Suite au drame du 10 juin où une assistante d’éducation de 31 ans a perdu la vie devant son établissement, le personnel éducatif exprime sa détresse face à une violence qui gangrène le milieu scolaire.
Jérémie Thuizat, enseignant en histoire-géographie, résume l’angoisse collective : cette tragédie aurait pu frapper n’importe quel membre de l’équipe. Les assistants d’éducation, particulièrement exposés dans leurs fonctions, vivent désormais dans la crainte permanente d’incidents similaires.
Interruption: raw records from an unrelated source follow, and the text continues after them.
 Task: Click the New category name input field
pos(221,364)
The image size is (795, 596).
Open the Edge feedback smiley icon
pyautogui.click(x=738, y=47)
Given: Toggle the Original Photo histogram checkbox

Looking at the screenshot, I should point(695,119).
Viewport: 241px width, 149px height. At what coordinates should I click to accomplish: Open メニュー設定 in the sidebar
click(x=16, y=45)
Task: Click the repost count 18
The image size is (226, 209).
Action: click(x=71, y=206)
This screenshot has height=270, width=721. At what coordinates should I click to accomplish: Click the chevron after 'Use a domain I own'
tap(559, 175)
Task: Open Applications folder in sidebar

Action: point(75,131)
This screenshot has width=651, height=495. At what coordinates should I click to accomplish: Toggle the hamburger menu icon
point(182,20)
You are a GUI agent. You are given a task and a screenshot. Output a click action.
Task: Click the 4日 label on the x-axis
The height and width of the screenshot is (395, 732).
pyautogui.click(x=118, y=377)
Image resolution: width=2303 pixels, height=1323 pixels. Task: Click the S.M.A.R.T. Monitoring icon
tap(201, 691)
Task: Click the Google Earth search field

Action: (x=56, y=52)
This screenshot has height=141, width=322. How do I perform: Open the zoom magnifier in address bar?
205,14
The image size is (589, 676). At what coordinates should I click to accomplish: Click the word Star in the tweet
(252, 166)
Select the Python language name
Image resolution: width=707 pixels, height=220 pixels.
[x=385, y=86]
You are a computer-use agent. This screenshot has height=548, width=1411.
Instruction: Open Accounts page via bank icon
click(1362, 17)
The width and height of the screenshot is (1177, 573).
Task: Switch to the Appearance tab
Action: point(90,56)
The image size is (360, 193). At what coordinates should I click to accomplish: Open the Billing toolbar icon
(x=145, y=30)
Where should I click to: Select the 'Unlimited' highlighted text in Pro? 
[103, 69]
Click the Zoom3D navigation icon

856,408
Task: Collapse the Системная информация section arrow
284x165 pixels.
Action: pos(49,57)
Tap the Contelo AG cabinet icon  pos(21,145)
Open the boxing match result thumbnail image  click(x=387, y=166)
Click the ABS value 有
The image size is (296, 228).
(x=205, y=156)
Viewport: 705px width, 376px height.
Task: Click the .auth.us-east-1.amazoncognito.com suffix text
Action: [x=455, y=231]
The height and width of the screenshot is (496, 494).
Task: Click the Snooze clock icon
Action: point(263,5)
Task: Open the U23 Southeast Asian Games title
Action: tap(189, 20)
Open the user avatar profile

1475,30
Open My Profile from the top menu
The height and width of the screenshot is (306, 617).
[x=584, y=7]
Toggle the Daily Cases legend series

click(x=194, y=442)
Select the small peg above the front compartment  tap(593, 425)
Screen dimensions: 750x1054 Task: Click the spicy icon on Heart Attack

Parmi les manifestants, Nordine Azaoui découvre l’expérience de la grève à l’âge adulte, poussé par la gravité exceptionnelle de la situation. Son collègue Guillaume Vernoux dénonce l’inadéquation des réponses institutionnelles : face à la détresse psychologique croissante des élèves et au manque criant de psychologues scolaires, l’administration propose des formations express au personnel existant. Une solution de fortune qui ne répond pas aux besoins réels selon lui.
Le malaise dépasse les murs du secondaire. Claire, employée en maternelle depuis dix-sept ans, témoigne d’une dégradation constante : morsures d’enfants, insultes quotidiennes, menaces parentales composent désormais son quotidien professionnel. Cette atmosphère toxique l’a conduite à la décision radicale d’abandonner sa carrière en fin d’année scolaire.
Son interrogation résonne comme un cri d’alarme : combien de temps encore avant que ces dysfonctionnements précoces ne génèrent des situations dramatiques ? Le personnel éducatif réclame une prise de conscience urgente et des moyens concrets pour enrayer cette spirale inquiétante.